People who profess a religious faith and say that they “believe in God” conceive God in a wide variety of ways; God can be many things. This wife of the doomed miner apparently worshipped and prayed to a God that was to behave as a servant, like a waiter at a restaurant: you tell the servant what you want and you expect to be given it. God, in this instance, was to respond in accord with the earnestness of the supplicant.

But while we all might scoff at the idea of God as obedient toady, we too fashion a convenient image of God. Even as we fancy God as creating us, (with a nod to Voltaire) we create Him! I repeat, it is a God of convenience, and generally what we already believe and want to believe our God believes too.

Mere coincidence? For many of us, God is a tireless fount of hope. And for many of these same people the idea of God has also been a bane; the very same doctrines that declare God as provider and comforter often characterize God as the author of vengeance and retribution. We want the cruel, the violent, the wanton and merciless, the profligate and the murderous to suffer awful things and – wonder of wonders – so does our “God”.
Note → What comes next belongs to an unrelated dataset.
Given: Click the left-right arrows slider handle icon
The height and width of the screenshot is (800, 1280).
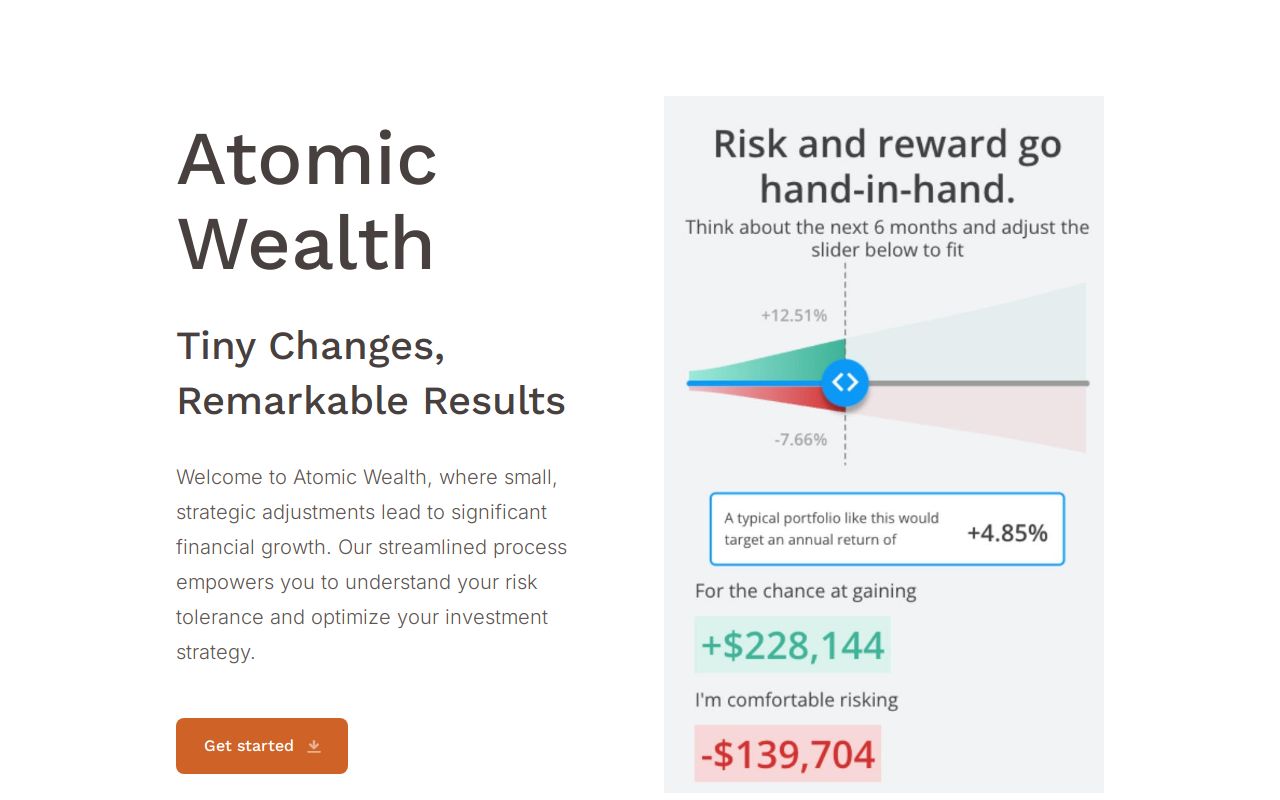Looking at the screenshot, I should coord(845,382).
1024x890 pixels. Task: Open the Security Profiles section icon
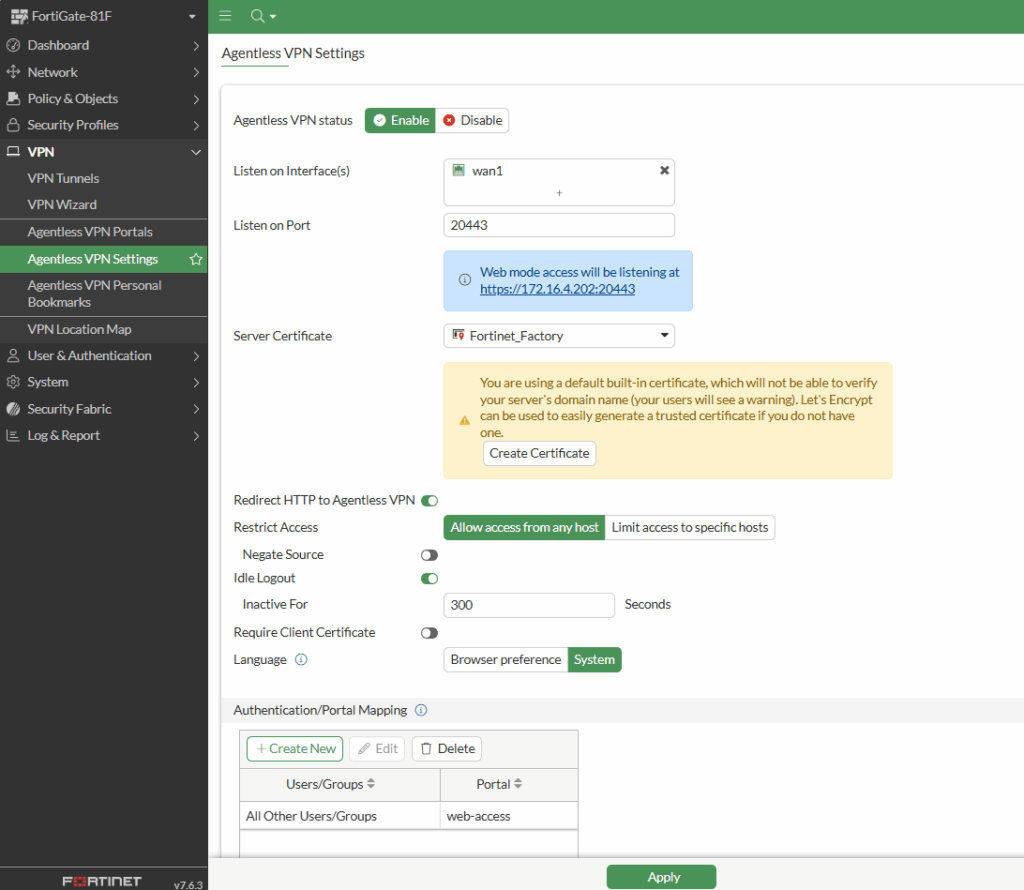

The result of this failed ethic is that we have worked to rationalize an ilk of “justice” with all the trappings of its opposite – injustice and badness. And violence and killing are central to this retributive, ultimately irreligious concept. We proceed to oppose oppressive actions by oppressions of our own, and we perversely advocate for those who have suffered at the hands of the unwholesome and unwise by the deliberate imposition of suffering. And in supposed defense of those who have been killed, we kill.

Our future is as difficult and unenviable as is our illiberal insistence that oppression must be a central feature of our justice. We want the protections of civilization, but we want it only in the comfort of knowing that our oppressive wants will be satisfied too. We’ve sacrificed nothing, and we’ve created the our god of obedient service. There is no credible and impartial statistical evidence in support of the idea that killing (in the death penalty) has any remedial effect. And statistics do not suggest any special deterrent effect at all. And there is no evidence that – taken holistically – torture is a prudent and efficacious policy for a forward looking, modern, and functional government.

We embrace the idea of women and racial minorities as equals while denying the reality that their oppression depended upon unsupported suppositions of convenience, and not upon science or any internally consistent morality! These demographic groups are equal and thus not eligible for any conspicuous oppression now simply because it is culturally popular now to view social equality as natural and just.

Yet we count as proponents of oppressions of other sorts in our time.

As I will explain in later writings here, this embrace of oppressions cannot continue. The survival of humankind requires that we eliminate policy oppression from our array of behaviors. If we don’t do this soon, we will again face the gruesome certitude of war, and the inevitable risk of thermonuclear war too. And it is because wars will persist so long as we have no real concept of the human person as inviolable.